We speak, of course, of the upcoming “Fireside Chat with Justice Sonia Sotomayor,” which will be held on Thursday, October 18, in Bailey Hall. Unfortunately, this “must-see” event will likely be a “can’t-see” event for most Cornellians, as it will not be recorded or live-streamed. Though this is per the request of the Supreme Court itself, we humbly petition the almighty eight in Washington, DC to reconsider their opinion on this matter.

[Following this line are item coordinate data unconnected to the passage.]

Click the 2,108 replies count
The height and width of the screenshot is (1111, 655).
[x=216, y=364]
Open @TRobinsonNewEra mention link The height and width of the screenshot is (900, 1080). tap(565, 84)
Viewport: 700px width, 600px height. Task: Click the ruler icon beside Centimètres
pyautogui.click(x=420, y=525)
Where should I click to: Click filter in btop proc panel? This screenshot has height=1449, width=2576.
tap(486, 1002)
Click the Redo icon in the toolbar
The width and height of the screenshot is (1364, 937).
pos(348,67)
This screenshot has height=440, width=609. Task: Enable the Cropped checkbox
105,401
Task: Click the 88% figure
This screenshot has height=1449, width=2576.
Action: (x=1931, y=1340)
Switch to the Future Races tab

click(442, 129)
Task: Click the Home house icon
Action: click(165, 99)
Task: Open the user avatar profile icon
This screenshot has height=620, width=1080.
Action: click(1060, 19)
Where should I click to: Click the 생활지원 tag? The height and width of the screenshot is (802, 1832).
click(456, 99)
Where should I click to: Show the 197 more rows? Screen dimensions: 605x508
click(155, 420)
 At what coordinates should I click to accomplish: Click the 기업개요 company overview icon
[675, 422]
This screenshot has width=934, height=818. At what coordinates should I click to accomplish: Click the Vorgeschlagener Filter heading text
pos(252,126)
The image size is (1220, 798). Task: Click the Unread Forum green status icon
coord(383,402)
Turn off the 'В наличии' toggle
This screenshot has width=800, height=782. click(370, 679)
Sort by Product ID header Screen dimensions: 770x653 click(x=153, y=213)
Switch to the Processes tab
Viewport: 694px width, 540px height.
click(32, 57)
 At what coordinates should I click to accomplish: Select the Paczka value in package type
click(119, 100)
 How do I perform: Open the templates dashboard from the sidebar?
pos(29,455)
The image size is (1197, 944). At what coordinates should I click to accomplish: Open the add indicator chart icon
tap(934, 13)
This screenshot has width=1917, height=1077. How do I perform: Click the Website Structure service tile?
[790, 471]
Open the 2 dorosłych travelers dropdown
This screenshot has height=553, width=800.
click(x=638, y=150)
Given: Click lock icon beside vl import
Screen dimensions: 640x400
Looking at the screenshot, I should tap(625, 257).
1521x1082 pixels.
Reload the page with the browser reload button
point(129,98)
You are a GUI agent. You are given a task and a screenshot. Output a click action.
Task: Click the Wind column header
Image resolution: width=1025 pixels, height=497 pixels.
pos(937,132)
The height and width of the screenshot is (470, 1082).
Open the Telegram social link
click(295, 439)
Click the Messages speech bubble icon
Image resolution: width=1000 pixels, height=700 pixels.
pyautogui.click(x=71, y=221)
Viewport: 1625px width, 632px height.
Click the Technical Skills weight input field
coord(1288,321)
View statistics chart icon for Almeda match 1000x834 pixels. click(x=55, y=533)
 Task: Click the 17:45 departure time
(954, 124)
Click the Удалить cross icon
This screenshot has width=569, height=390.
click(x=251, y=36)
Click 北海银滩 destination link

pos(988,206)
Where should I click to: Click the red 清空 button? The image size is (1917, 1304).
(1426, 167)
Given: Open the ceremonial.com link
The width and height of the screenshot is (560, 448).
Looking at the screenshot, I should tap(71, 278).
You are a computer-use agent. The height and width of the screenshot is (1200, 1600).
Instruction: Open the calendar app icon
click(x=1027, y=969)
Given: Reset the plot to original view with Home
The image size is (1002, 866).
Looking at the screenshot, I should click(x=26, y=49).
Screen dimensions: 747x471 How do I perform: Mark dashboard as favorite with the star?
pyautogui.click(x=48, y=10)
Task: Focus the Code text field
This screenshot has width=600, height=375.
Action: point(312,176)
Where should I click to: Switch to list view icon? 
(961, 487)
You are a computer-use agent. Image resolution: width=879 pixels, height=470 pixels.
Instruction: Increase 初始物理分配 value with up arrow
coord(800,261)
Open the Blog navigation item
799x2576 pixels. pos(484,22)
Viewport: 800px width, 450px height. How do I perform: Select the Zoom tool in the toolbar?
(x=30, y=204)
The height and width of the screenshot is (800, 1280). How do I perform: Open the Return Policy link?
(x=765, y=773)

Justice Sotomayor is one of the most fascinating jurists of our time. In her prolific career, she has worked as a prosecutor, trial court judge, even as a lawyer for luxury fashion house Fendi. Now she sits on the Supreme Court, and has emerged as a clear-eyed, forward thinking voice for that body’s progressive wing. Her searing, defiant dissenting opinions place her squarely in the tradition of Justices Robert H. Jackson and Ruth Bader Ginsburg ’54 (whose Cornell talk was recorded back in 2014), and we are thrilled that Cornellians will have the opportunity to hear her speak in person.

We are not thrilled at the lack of accessibility for this event. It is understandable that in-person admission is limited, though the event organizers should have specified beforehand that only 400 tickets would be available for undergraduates at Willard Straight Hall this morning. It is unfair to the students who missed class or made other special efforts to be there, only to be turned away after waiting on line for an extended period of time. Furthermore, a 10 a.m. Thursday release disadvantages students with unavoidable academic or work commitments. A late afternoon or weekend release might have democratized the process.

But the real travesty is that Justice Sotomayor’s event will not be livestreamed, or even recorded. It is a cruel trick to bring such a captivating speaker — one who is guaranteed to attract a huge audience — and then limit her reach to the people who can physically fit in the room. Access to guests like Justice Sotomayor is one of the cornerstones of an Ivy League education, and it is important that such opportunities are as widely available as possible. The event should be live streamed, or at the very least recorded for later viewing, so that the hundreds or thousands who were unable to get tickets can still remain engaged.

To Chief Justice Roberts and the assorted supremes: at your alma maters (Harvard, Harvard, Harvard, Harvard, Harvard, Yale, Yale, Yale) these events may be commonplace, but here in Ithaca we go months and years on end without this much excitement. Please don’t limit the party to Bailey Hall when so many more wish to be involved.

And to our readers: The Sun will be in the room to do the job others won’t, and rest assured, you’ll be able to read all about Justice Sotomayor in the pages of your friendly neighborhood nation’s oldest continuously independent college daily.